Your objective> Leaving out all pictures, transcribe exactly the lines between the line with "The width and height of the screenshot is (343, 149)." and the last line of the records below, both included.

Records from a collection>
········
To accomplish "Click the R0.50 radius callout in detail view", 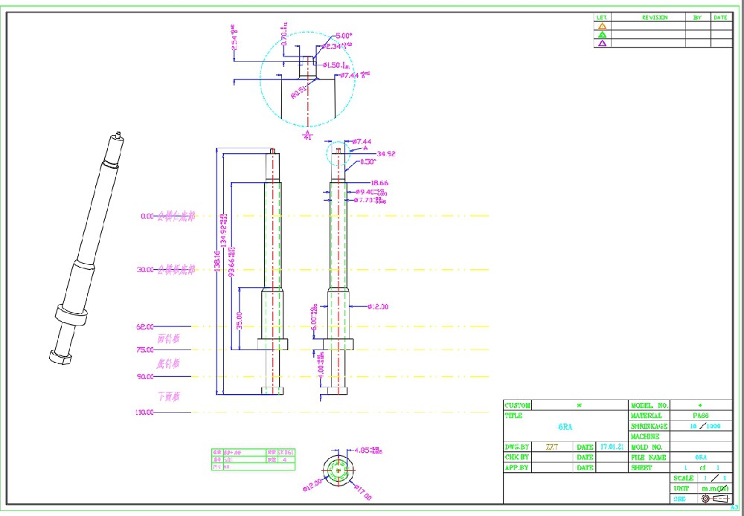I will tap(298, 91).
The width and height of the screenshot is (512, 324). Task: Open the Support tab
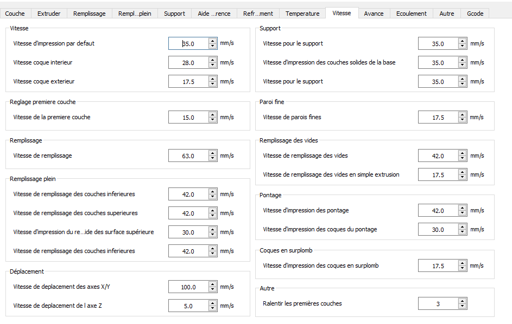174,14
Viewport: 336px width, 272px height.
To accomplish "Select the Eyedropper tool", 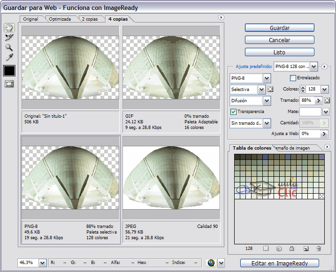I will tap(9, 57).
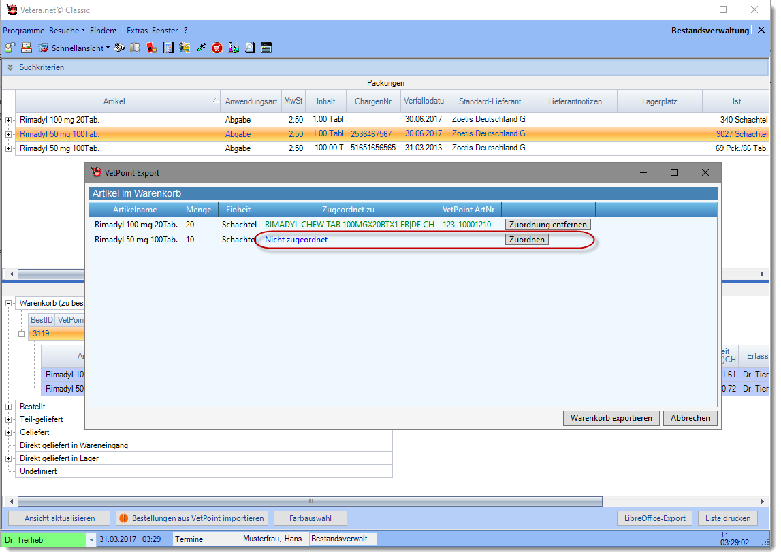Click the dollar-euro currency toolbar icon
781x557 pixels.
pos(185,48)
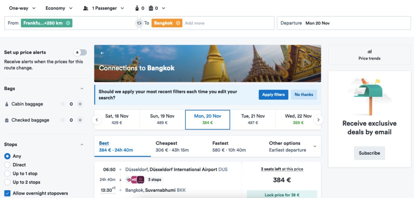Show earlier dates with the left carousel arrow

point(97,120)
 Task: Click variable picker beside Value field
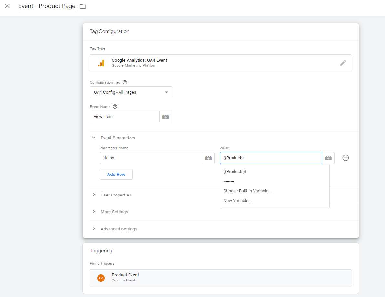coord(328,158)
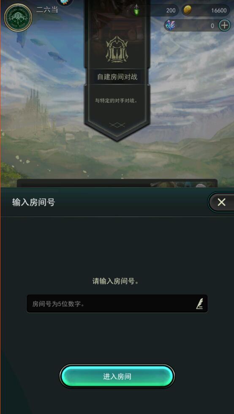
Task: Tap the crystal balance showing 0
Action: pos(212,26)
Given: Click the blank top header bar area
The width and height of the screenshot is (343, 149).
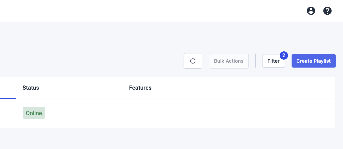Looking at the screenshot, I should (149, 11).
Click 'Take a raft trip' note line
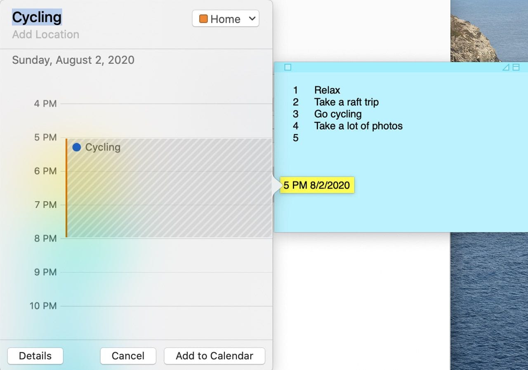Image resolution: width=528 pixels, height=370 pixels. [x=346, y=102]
········
Result below>
The width and height of the screenshot is (343, 149).
Looking at the screenshot, I should (149, 11).
Click 'Take a raft trip' note line
Image resolution: width=528 pixels, height=370 pixels. [x=346, y=102]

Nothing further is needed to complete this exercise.